→ **Task goal**
Search the data for "agent" and copy every matching line.

→ **Supplied data**
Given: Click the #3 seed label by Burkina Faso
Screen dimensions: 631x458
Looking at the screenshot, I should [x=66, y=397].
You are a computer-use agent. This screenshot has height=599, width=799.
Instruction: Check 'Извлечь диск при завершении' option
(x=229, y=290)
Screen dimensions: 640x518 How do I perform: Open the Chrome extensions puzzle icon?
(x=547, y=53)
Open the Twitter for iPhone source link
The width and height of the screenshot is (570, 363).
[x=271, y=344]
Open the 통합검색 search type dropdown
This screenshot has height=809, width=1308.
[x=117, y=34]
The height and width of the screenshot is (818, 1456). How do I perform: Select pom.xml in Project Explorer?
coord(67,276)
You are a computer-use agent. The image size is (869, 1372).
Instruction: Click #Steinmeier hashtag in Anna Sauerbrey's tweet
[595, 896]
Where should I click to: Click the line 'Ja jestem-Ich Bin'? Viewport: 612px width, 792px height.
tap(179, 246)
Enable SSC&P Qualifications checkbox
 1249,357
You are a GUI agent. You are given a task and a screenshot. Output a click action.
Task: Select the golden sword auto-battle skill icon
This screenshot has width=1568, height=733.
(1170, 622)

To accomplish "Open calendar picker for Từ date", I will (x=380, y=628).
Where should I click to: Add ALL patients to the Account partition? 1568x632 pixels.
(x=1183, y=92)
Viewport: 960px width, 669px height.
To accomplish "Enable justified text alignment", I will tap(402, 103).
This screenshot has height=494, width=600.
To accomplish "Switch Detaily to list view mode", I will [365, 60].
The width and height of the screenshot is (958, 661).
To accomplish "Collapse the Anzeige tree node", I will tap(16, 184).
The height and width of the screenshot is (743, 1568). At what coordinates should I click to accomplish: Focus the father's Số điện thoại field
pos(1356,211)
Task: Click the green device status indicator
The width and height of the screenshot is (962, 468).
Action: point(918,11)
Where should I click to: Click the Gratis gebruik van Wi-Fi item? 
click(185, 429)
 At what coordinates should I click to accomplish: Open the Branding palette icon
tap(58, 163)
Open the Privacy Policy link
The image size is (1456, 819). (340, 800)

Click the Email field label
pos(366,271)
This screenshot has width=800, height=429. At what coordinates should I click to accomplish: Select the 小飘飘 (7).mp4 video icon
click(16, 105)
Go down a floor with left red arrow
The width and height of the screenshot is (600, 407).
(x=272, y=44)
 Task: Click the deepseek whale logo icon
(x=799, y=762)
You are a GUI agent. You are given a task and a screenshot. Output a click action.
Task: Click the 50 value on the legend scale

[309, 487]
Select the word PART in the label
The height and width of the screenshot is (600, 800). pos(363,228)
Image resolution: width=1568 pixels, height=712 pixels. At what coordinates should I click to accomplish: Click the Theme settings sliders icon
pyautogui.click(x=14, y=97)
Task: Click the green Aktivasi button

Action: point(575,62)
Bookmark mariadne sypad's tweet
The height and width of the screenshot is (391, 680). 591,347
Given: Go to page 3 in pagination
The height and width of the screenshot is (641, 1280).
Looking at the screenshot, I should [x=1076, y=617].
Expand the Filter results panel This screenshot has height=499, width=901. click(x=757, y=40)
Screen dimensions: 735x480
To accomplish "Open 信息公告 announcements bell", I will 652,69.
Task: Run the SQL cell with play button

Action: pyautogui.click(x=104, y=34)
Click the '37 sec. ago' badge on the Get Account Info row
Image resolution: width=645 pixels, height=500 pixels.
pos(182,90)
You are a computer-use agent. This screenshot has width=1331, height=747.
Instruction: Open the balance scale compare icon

→ **Answer section**
You are a computer-use agent. This screenshot has height=599, width=799.
You are a computer-use agent. The image size is (869, 1372).
You are a GUI agent. You are given a task and a screenshot. Output a click action.
You are a GUI agent. You are given a task and a screenshot. Output a click action.
You are a computer-use agent. This screenshot has width=1331, height=747.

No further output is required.